▶ [Task requirements] The answer should consist of each line from the data below that includes "agent".

(Items listed in a dataset)
>>>
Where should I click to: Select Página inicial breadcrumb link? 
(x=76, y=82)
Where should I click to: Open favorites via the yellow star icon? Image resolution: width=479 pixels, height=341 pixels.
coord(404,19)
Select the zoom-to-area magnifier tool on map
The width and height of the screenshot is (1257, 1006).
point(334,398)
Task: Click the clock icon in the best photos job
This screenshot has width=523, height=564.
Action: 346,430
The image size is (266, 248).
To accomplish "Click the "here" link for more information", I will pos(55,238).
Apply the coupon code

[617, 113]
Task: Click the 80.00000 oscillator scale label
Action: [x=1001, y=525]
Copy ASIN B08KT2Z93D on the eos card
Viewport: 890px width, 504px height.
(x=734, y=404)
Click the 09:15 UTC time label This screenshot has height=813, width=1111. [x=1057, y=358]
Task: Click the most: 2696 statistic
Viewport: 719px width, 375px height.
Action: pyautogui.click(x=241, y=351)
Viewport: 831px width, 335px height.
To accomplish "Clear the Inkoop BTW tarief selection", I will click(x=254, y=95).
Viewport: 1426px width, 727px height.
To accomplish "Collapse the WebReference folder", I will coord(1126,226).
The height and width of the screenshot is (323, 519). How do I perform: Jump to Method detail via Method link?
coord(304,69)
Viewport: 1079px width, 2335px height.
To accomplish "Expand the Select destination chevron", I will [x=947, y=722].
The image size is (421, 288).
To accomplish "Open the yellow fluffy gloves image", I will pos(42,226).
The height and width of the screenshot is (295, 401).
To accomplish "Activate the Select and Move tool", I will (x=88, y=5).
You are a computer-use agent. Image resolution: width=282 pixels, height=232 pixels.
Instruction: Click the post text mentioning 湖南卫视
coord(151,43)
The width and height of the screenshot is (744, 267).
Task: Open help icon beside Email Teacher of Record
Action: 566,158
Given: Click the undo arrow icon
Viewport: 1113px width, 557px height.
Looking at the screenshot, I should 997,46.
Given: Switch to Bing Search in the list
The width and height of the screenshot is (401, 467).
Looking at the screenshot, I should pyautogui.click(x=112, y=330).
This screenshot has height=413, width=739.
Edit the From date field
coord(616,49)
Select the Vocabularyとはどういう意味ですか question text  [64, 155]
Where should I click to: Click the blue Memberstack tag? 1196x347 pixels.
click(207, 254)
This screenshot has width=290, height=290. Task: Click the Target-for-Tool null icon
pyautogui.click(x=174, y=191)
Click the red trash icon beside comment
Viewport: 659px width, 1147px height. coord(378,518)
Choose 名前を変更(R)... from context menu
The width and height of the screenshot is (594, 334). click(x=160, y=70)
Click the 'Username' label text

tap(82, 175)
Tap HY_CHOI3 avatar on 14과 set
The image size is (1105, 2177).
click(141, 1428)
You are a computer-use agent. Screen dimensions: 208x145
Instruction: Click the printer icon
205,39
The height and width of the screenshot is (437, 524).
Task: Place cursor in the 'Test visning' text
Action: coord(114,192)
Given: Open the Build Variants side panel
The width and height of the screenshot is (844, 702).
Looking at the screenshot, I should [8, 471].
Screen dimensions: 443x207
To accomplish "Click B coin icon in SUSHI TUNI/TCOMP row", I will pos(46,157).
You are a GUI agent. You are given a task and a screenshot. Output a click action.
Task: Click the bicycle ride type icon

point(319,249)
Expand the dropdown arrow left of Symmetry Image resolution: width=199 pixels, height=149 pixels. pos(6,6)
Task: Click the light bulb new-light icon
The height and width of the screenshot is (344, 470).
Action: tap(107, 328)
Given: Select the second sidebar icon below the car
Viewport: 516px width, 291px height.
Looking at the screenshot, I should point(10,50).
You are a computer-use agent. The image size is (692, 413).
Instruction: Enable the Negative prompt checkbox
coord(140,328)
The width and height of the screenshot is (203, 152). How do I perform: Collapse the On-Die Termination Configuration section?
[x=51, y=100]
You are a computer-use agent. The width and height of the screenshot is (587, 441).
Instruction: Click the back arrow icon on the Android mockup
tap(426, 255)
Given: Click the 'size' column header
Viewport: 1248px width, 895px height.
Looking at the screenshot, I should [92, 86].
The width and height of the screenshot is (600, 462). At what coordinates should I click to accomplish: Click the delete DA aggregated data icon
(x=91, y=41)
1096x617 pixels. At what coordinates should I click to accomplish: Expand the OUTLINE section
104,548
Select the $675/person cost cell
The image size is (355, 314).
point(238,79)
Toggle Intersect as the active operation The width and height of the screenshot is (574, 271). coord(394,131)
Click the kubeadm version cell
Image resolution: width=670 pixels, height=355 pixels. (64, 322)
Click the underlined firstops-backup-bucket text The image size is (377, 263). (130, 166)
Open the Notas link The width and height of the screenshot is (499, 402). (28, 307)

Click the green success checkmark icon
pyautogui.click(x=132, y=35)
<<<
▶ [Worked solution]
You are a computer-use agent. Image resolution: width=282 pixels, height=232 pixels.
You are a computer-use agent. Screen dimensions: 208x145
You are a GUI agent. You are given a task and a screenshot. Output a click action.
You are a computer-use agent. The image size is (692, 413).
You are a computer-use agent. The width and height of the screenshot is (587, 441).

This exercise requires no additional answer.